→ Exercise instructions
For the string "cell", state how many lines of the data hold it. Give nothing besides the number.

*** Available records Section Begins ***

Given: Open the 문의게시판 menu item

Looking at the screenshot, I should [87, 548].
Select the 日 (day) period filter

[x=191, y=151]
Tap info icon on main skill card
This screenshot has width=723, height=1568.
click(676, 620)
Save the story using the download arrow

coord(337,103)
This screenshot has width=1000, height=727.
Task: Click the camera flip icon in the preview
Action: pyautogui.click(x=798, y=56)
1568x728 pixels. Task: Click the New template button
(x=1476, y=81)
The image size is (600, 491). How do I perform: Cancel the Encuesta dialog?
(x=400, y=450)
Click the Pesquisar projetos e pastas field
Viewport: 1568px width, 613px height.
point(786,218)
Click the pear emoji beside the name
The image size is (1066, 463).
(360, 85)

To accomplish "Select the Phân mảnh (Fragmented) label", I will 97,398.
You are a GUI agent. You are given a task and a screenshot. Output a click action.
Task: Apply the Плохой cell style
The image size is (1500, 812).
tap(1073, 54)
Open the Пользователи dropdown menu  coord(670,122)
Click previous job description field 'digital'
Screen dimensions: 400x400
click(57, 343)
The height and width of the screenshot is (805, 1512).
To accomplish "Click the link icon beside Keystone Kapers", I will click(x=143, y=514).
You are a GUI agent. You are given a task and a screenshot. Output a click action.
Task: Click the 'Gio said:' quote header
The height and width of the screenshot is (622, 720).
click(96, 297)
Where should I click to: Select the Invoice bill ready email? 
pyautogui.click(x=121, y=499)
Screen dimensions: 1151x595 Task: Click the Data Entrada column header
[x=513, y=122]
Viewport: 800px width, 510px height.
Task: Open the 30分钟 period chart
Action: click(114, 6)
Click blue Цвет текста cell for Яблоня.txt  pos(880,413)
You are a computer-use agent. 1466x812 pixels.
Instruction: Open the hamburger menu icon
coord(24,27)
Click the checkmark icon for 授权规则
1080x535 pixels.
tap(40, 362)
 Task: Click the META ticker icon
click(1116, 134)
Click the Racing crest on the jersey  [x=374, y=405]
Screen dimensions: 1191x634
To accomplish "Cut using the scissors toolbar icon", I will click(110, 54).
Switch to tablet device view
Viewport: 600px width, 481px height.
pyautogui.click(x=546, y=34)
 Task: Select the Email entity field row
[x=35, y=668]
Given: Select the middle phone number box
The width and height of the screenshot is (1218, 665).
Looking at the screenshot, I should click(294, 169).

*** Available records Section Ends ***

→ Completed exercise
2